Baustopp

Fertigstellung des Regine-Hildebrandt-Park verzögert sich

Lange Lieferzeit verhindern den Bau des Regine-Hildebrandt-Park. Für eine Brücke werden mehr als 5000 Tonnen von dem Material benötigt. Dennoch wird versucht, noch in diesem Jahr mit dem Bau der Brücke zu beginnen. Der erste Abschnitt des Parks wurde im Jahr 2007 fertiggestellt.

Die explodierende Nachfrage nach Stahl auf dem Weltmarkt verzögert die Fertigstellung des Regine-Hildebrandt-Parks am U-Bahnhof Hellersdorf. "Der Bau einer Brücke über das Feuchtgebiet kann erst im kommenden Jahr abgeschlossen werden, weil es jetzt für Stahl auf dem europäischen Markt lange Lieferfristen gibt", sagt Norbert Lüdtke (Linke), Stadtrat für Ökologische Stadtentwicklung. Mehr als 500 Tonnen von vorwiegend verzinktem Stahl sind für die 70 Meter lange Brücke erforderlich, so für Pfosten, Planken und Geländer. In fünf Meter Höhe soll diese spektakuläre Steganlage über Biotope und Tümpel bis zum Wohngebiet Heidenauer Straße führen.

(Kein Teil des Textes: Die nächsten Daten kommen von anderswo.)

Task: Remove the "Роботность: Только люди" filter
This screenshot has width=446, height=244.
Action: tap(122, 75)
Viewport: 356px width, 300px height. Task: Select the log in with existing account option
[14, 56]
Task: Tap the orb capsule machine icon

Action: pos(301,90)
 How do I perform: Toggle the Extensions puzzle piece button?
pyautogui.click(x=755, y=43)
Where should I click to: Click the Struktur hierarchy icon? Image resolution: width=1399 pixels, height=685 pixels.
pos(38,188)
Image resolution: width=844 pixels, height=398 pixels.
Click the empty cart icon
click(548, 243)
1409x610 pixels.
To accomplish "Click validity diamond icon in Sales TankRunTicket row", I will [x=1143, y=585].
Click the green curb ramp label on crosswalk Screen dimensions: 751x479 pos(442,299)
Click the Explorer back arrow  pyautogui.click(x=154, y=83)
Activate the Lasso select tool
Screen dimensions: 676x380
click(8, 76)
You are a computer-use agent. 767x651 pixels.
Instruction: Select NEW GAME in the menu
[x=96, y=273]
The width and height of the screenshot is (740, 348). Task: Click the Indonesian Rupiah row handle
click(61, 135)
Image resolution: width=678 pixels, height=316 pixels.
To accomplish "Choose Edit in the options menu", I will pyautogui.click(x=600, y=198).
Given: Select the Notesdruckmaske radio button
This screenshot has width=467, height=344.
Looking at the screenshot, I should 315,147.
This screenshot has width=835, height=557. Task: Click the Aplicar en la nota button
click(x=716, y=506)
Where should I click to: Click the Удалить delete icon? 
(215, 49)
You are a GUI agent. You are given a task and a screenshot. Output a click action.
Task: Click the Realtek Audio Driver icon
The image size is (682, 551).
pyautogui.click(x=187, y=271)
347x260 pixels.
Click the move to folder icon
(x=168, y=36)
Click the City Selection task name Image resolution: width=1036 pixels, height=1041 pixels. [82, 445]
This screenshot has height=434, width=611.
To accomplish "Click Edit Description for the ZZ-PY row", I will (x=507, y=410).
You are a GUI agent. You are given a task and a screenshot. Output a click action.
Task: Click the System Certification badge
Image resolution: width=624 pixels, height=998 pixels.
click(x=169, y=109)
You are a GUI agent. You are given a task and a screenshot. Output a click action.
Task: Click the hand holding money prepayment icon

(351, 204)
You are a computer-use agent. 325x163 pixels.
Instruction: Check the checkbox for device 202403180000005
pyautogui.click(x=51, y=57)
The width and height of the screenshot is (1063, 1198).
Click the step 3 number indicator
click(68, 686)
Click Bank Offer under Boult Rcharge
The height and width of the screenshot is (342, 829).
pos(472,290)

Gabriele Wilheim, die im Natur- und Umweltamt Marzahn-Hellersdorf für die Planungen zuständig ist, rechnet aber damit, dass bald ein verbindlicher Liefertermin für den Stahl genannt werden kann. Dafür spreche auch, dass die Ausschreibung für den Brückenbau durch die zuständige Senatsverwaltung gerade beendet wurde. Pfosten sollen aber möglichst noch in diesem Jahr in den Boden gerammt werden. Die Brücke werde dezent den Naturraum überspannen und auch zwei höher gelegene Aussichtsplattformen erhalten. Das Gelände sei schon mit Planierraupen zu einer Tallandschaft modelliert worden. Die Talsohle und die Ränder der Tümpel sollen mit Gewächsen bepflanzt werden, die große Feuchtigkeit vertragen. Im Herbst werden 800 Bäume gepflanzt, vorwiegend am Bahndamm entlang der U-Bahn-Linie 5 und an Anhöhen. Eichen, Ulmen und Eschen wurden vom Bezirksamt ausgewählt.

In diesen zweiten Bauabschnitt des nach der 2001 gestorbenen SPD-Politikerin Regine Hildebrandt benannten Stadtteilparks werden 1,9 Millionen Euro aus dem Senatsförderprogramm "Stadtumbau Ost" investiert. Der 2007 fertiggestellte erste Abschnitt hatte mehr als eine Million Euro gekostet. Den Mittelpunkt dieser Anlage bildet ein Labyrinthgarten mit Rosengehölzen und einer Edelstahlwand.